**TASKS TO PERFORM**
- A) From the passage on Miguel Henrique Otero, copy the portion that begins with "Miguel Henrique Otero" and runs through "News Publishers, WAN-IFRA.", word for word.
- B) Write the next few sentences of the biographical passage on Miguel Henrique Otero, continuing after its final sentence.

**PAGE EXCERPT**
◆ ◆ ◆

Miguel Henrique Otero (born 1947) is a Venezuelan journalist, and he is the president and CEO of El Nacional newspaper. He was Vice President of Bloque de Prensa, the main press association in his home country. Otero is recognized as a pioneer in the use of new technologies, in journalism and media companies management. He is also the former president of Grupo de Diarios America, board member of the Inter American Press Association and of the World Association of Newspapers and News Publishers, WAN-IFRA.

==Education==
Otero holds a bachelor's degree in mathematics from the Central University of Venezuela. After his postgraduate studies in Business Administration, he traveled to Europe where he studied economics at Churchill College, Cambridge University and Sociology at Sorbonne University. After returning to Venezuela he began an extensive cultural, politics and business activity which continues today.

◆ ◆ ◆

**DATASET CONTENT**

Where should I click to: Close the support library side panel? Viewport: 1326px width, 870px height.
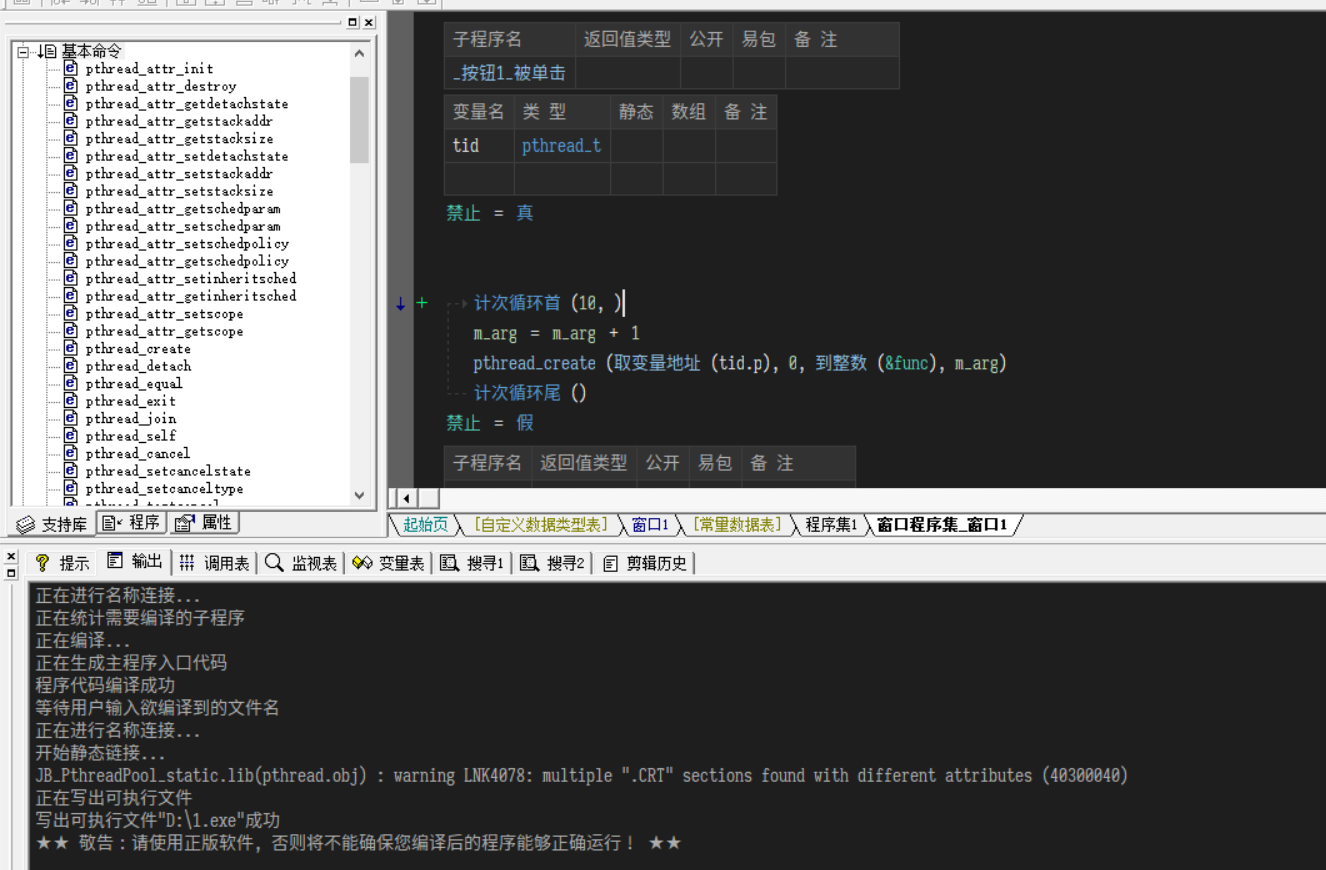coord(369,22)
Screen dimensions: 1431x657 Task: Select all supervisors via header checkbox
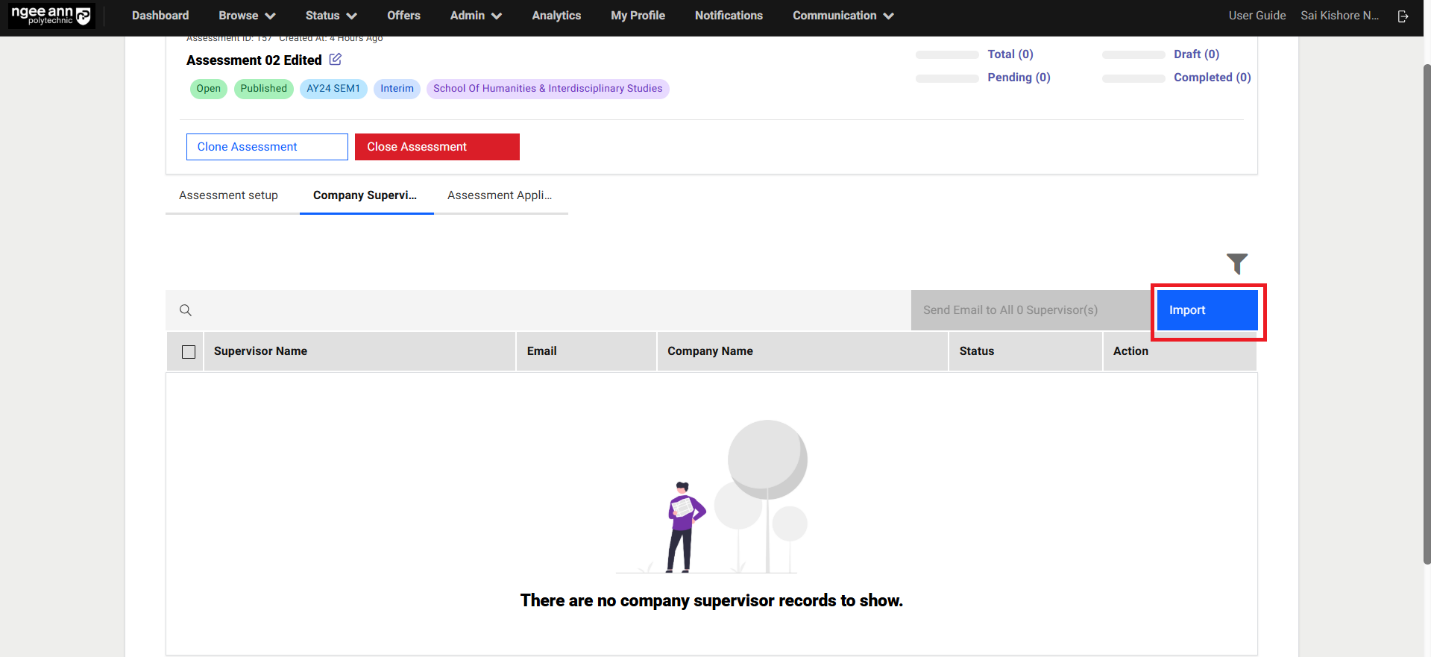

◆ ◆ ◆

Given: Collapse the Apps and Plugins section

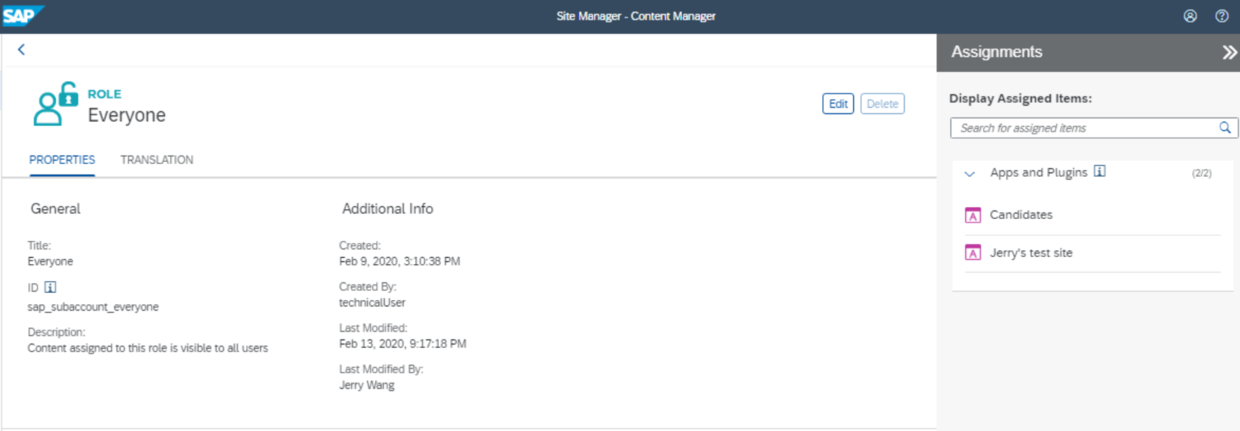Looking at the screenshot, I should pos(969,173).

◆ ◆ ◆

**LIST OF ANSWERS**
- A)
Miguel Henrique Otero (born 1947) is a Venezuelan journalist, and he is the president and CEO of El Nacional newspaper. He was Vice President of Bloque de Prensa, the main press association in his home country. Otero is recognized as a pioneer in the use of new technologies, in journalism and media companies management. He is also the former president of Grupo de Diarios America, board member of the Inter American Press Association and of the World Association of Newspapers and News Publishers, WAN-IFRA.

- B)
==Public activity==
In 1977 he was appointed as General Secretary of the Caracas Athenaeum the country's leading non-governmental cultural institution centered on the arts. He launched the Caracas Athenaeum Editorial where 600 titles were published. In 1983 he was elected independent deputy at the National Congress representing Anzoátegui's State appointed by Democracia Cristiana. In 1988 he is reelected and in 1993 he repeats once again he repeats but on uninominal basis. In late 2007 Otero founded an opposition movement called Movimiento 2D, which supported the electoral coalition of Venezuelan political parties, Mesa de la Unidad Democrática (MUD) in the 2010 Venezuelan parliamentary election.
In April 2015, judge María Eugenia Núñez ordered a prohibition to leave Venezuela to 22 directors of El Nacional, La Patilla and Tal Cual, including Miguel Henrique Otero, they were accused of aggravated defamation to the president of the National Assembly, Diosdado Cabello. As a result of the threats and the legal measures, he left Venezuela and have been forced to run his newspaper from Madrid. The Venezuelan government targeted him for several lawsuits of political nature and has publicly threatened him with imprisonment if he returns to his country. Otero has expressed his support for Juan Guiado, President of the National Assembly of Venezuela, who in January 2019 was declared acting president of Venezuela.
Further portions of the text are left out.